Monday, October 25, 2021

Lopez, Josue (Week 5: Carmen L. Garza)

Carmen Lomas Garza, The Missionaries, 1984.


 I found Carmen Lomas Garza’s painting The Missionaries (Fig. 28, P. 42) extremely interesting because of its depiction of life in the missions during the Spanish colonial period. The painting is part of a series called History of California Water: The Everyday Use of Water created as part of Garza’s first public art commission from the San Francisco Water Department (39). The painting centers the Mission San Francisco de Asis in the background, drawing attention to its pristine white color and towering front columns that guide the eyes upward to the center cross on its roof. A Franciscan missionary stands outside of the church, while another missionary rides a horse while pulling a tied calve behind him. In contrast, in the foreground, you see two vignettes of Native Americans toiling away on agricultural fields and making adobe bricks while another missionary supervises them.

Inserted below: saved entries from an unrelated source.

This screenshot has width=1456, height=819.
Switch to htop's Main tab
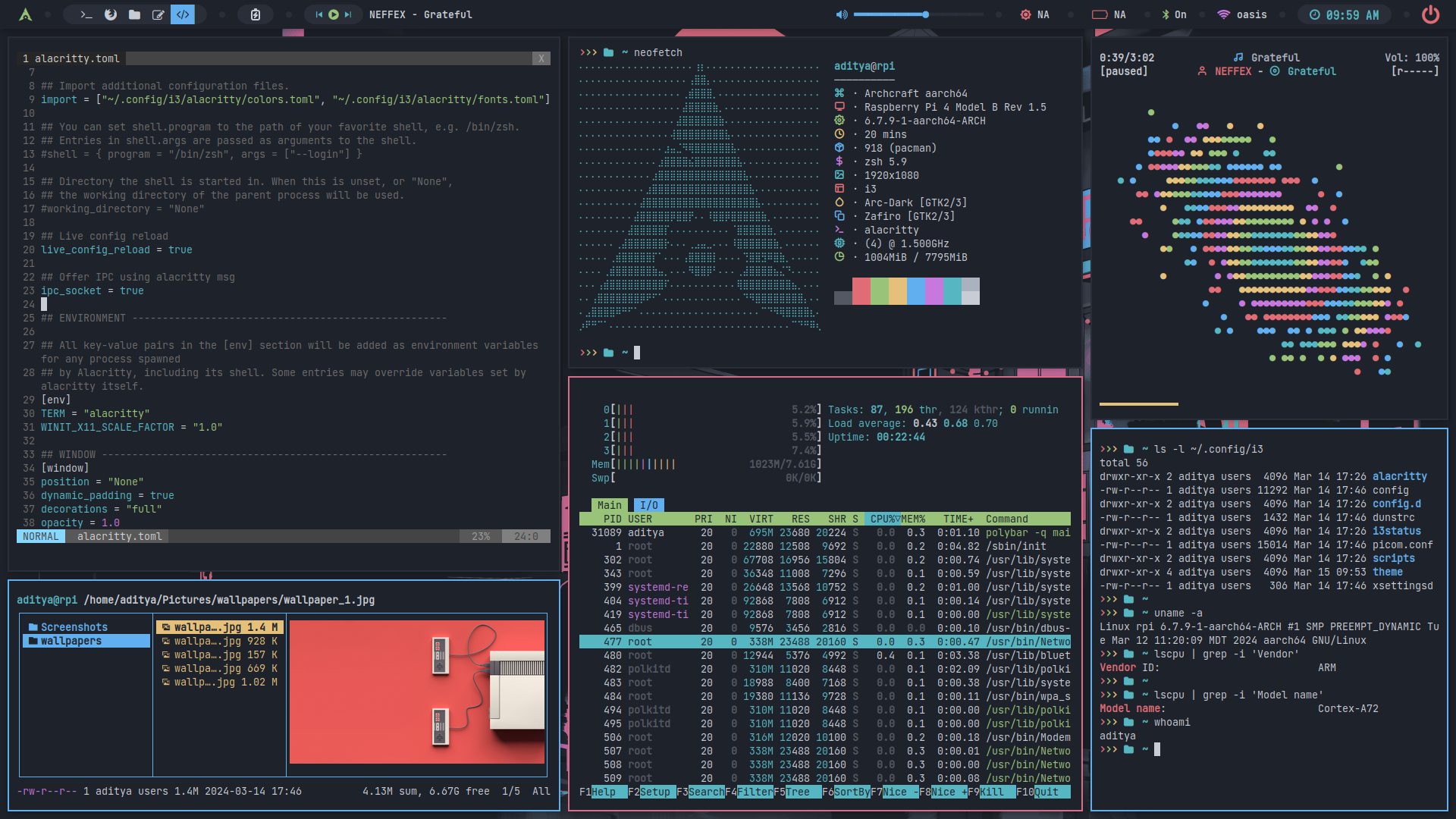[609, 505]
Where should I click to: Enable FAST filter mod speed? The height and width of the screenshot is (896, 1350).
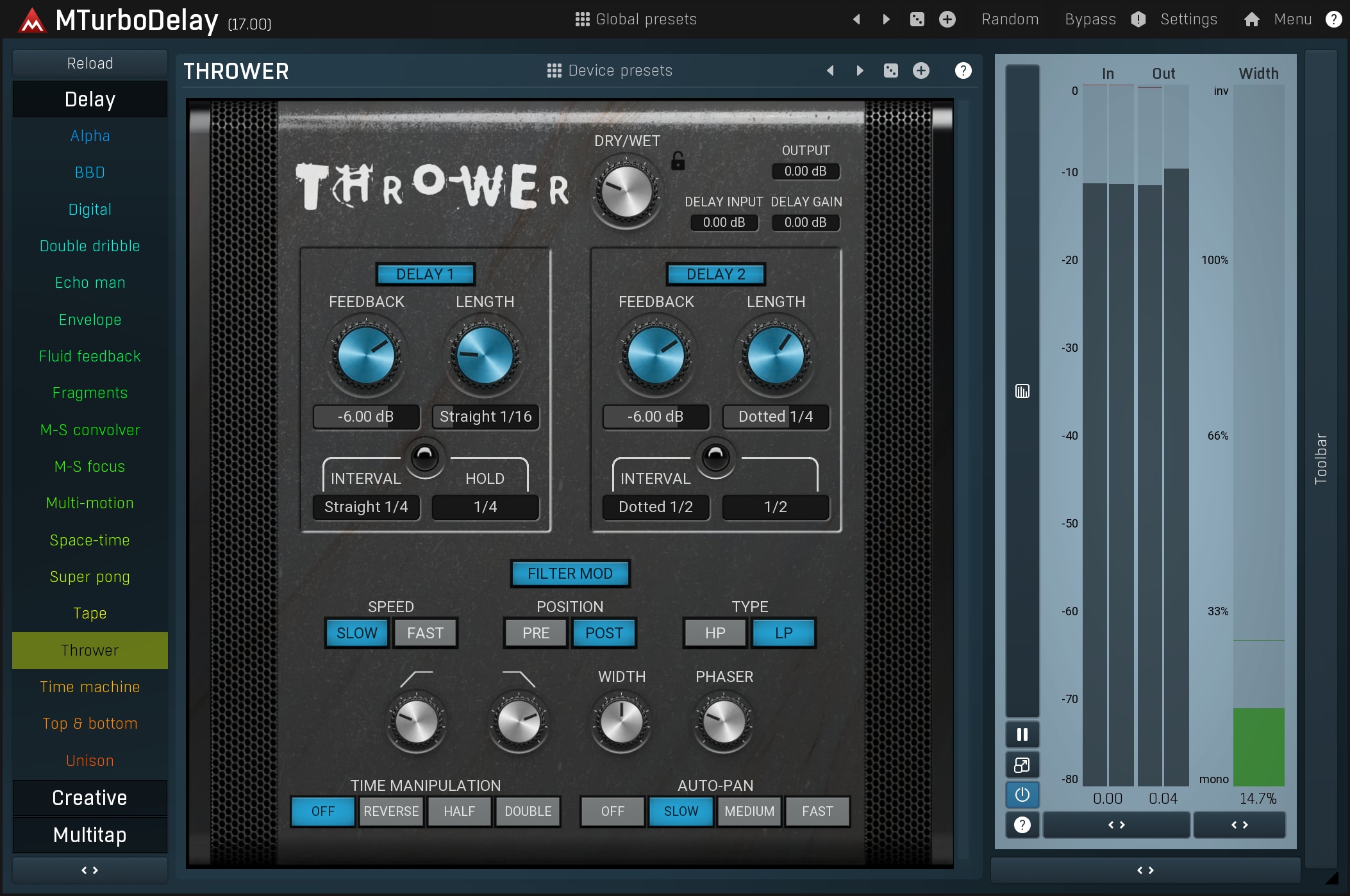pos(425,633)
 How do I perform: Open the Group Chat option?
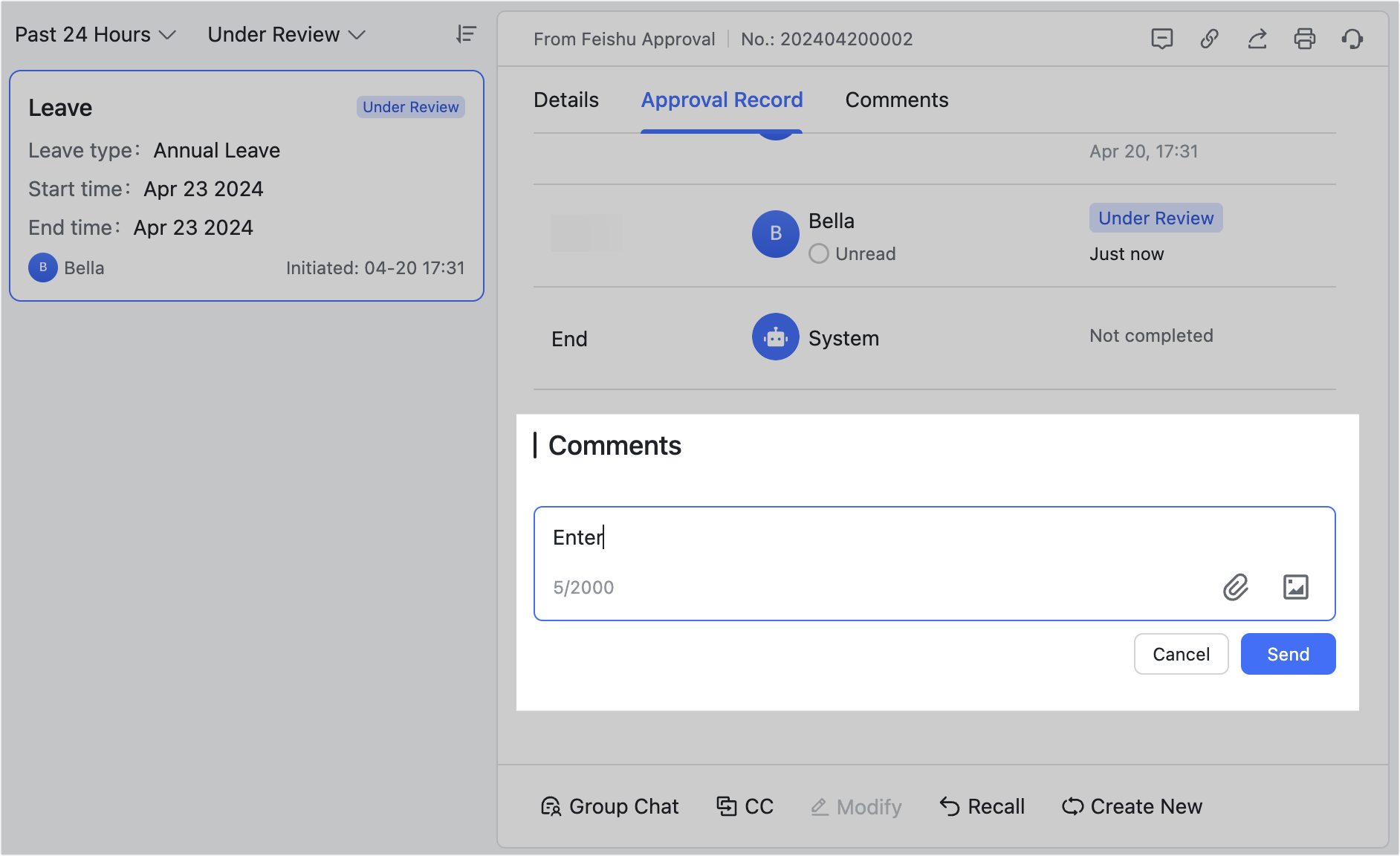[610, 806]
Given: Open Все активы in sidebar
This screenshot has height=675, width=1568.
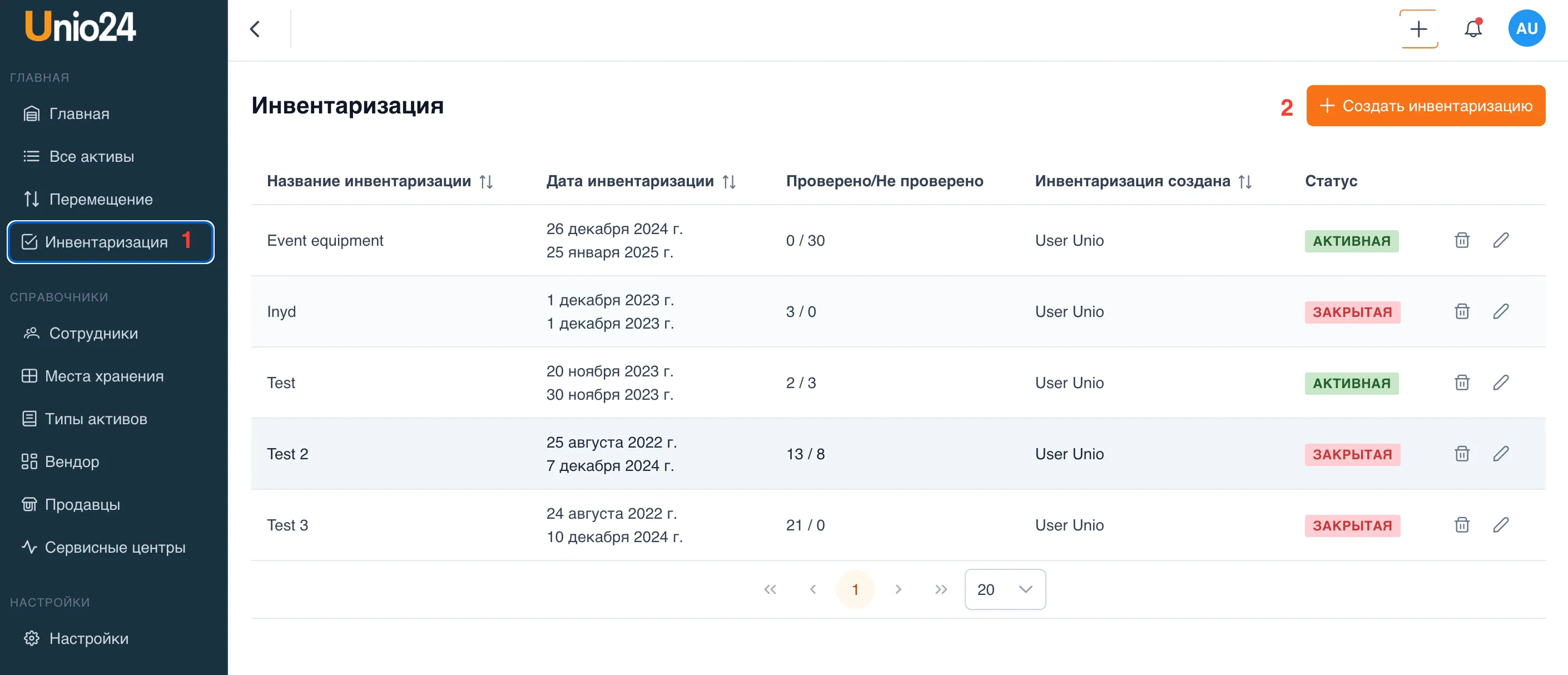Looking at the screenshot, I should [91, 156].

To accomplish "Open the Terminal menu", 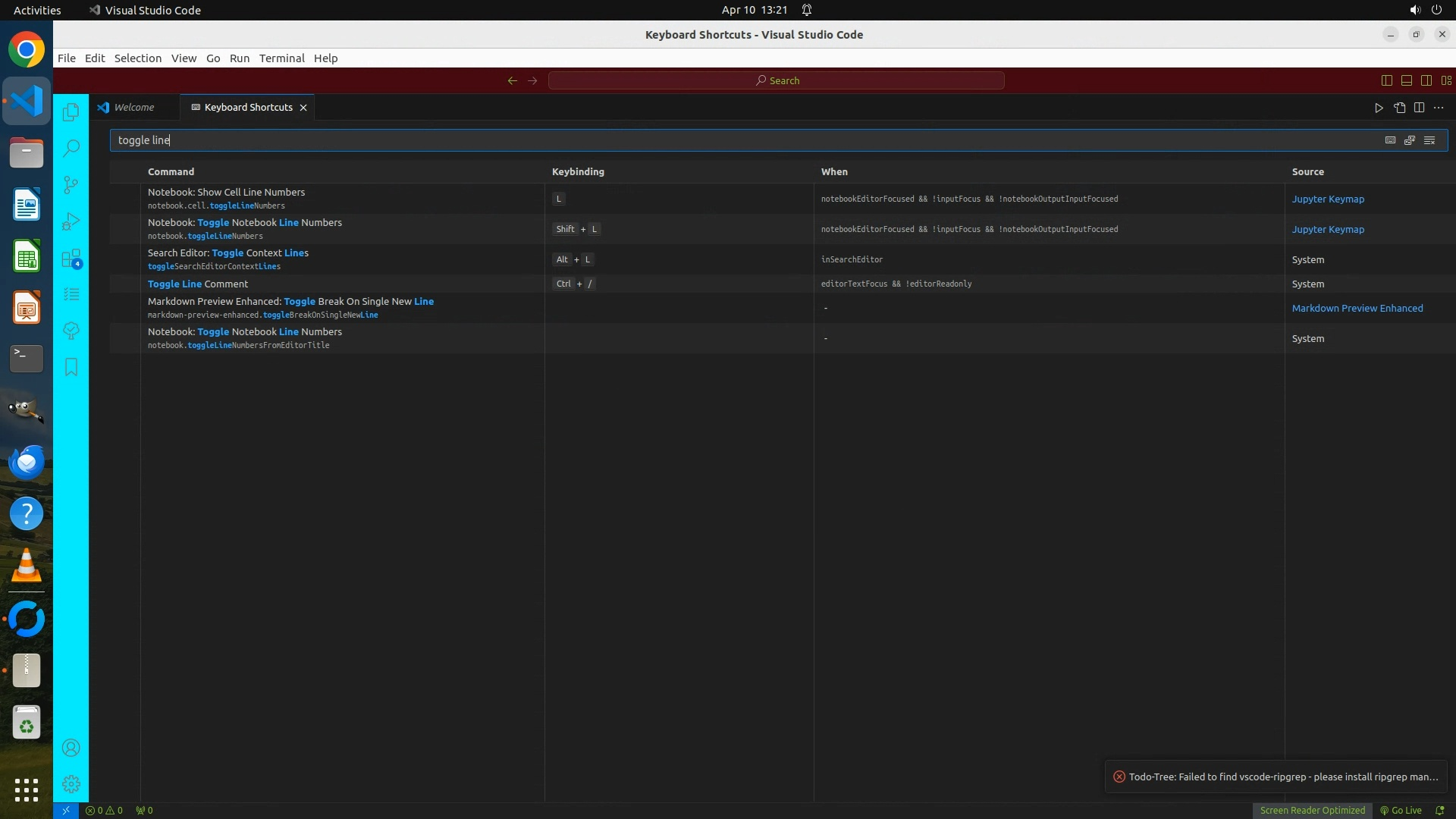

The painting simultaneously depicts a true but romanticized view of life for Native Americans inside the California Missions. The labor Native Americans provided was crucial for all aspects of life in the mission. Native American labor built the missions, created irrigation systems, cultivated and harvested their fields, and took care of the cattle that made the missions the wealthiest institutions in the state. Yet despite their contributions, the brutal treatment of Native Americans by the Franciscan missionaries is often left out or deemphasized in historical narratives about the Mission system. Carmen Lomas Garza’s The Missionaries manages to capture the exploitative aspect of mission life but does not critique it. Nevertheless, as Constance Cortez points out because these paintings were part of a series produced for the San Francisco Water Department, “it can be understood that the artist has deliberately forgone the autonomy associated with earlier canvases” (Cortez, 40-41), instead choosing to focus on water and its vital usage in Northern California.